- [DIRECTIONS FOR THIS TASK]: You are asked to write out the full listing exactly as it stands.

- [RECORDS TO USE]:

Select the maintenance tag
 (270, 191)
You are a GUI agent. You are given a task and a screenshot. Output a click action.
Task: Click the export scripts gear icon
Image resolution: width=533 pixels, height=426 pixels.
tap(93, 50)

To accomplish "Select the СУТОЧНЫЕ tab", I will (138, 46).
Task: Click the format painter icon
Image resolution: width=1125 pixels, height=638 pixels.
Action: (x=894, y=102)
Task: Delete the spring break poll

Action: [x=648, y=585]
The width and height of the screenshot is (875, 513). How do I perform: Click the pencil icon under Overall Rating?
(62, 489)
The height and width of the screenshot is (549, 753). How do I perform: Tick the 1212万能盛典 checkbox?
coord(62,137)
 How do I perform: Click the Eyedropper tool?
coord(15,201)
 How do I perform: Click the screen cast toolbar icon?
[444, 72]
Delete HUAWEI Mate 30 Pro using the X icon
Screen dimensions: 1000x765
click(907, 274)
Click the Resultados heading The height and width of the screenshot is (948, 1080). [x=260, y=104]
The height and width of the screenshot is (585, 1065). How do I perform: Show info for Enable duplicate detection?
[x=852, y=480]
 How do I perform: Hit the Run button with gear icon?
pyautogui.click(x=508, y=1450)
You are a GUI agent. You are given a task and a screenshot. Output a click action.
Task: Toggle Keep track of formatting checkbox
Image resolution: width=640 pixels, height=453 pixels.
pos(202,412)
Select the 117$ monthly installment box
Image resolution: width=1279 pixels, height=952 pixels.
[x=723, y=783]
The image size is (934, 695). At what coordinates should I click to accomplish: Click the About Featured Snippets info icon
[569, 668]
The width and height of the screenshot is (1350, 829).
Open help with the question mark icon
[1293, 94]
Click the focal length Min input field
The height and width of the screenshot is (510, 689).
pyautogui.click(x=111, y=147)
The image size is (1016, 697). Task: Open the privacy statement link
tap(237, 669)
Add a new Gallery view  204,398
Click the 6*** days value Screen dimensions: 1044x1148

- [EXERCISE ANSWER]:
Select the maintenance tag
 (270, 191)
You are a GUI agent. You are given a task and a screenshot. Output a click action.
Task: Click the export scripts gear icon
Image resolution: width=533 pixels, height=426 pixels.
tap(93, 50)

To accomplish "Select the СУТОЧНЫЕ tab", I will (138, 46).
Task: Click the format painter icon
Image resolution: width=1125 pixels, height=638 pixels.
Action: (x=894, y=102)
Task: Delete the spring break poll

Action: [x=648, y=585]
The width and height of the screenshot is (875, 513). How do I perform: Click the pencil icon under Overall Rating?
(62, 489)
The height and width of the screenshot is (549, 753). How do I perform: Tick the 1212万能盛典 checkbox?
coord(62,137)
 How do I perform: Click the Eyedropper tool?
coord(15,201)
 How do I perform: Click the screen cast toolbar icon?
[444, 72]
Delete HUAWEI Mate 30 Pro using the X icon
Screen dimensions: 1000x765
click(907, 274)
Click the Resultados heading The height and width of the screenshot is (948, 1080). [x=260, y=104]
The height and width of the screenshot is (585, 1065). How do I perform: Show info for Enable duplicate detection?
[x=852, y=480]
 How do I perform: Hit the Run button with gear icon?
pyautogui.click(x=508, y=1450)
You are a GUI agent. You are given a task and a screenshot. Output a click action.
Task: Toggle Keep track of formatting checkbox
Image resolution: width=640 pixels, height=453 pixels.
pos(202,412)
Select the 117$ monthly installment box
Image resolution: width=1279 pixels, height=952 pixels.
[x=723, y=783]
The image size is (934, 695). At what coordinates should I click to accomplish: Click the About Featured Snippets info icon
[569, 668]
The width and height of the screenshot is (1350, 829).
Open help with the question mark icon
[1293, 94]
Click the focal length Min input field
The height and width of the screenshot is (510, 689).
pyautogui.click(x=111, y=147)
The image size is (1016, 697). Task: Open the privacy statement link
tap(237, 669)
Add a new Gallery view  204,398
Click the 6*** days value Screen dimensions: 1044x1148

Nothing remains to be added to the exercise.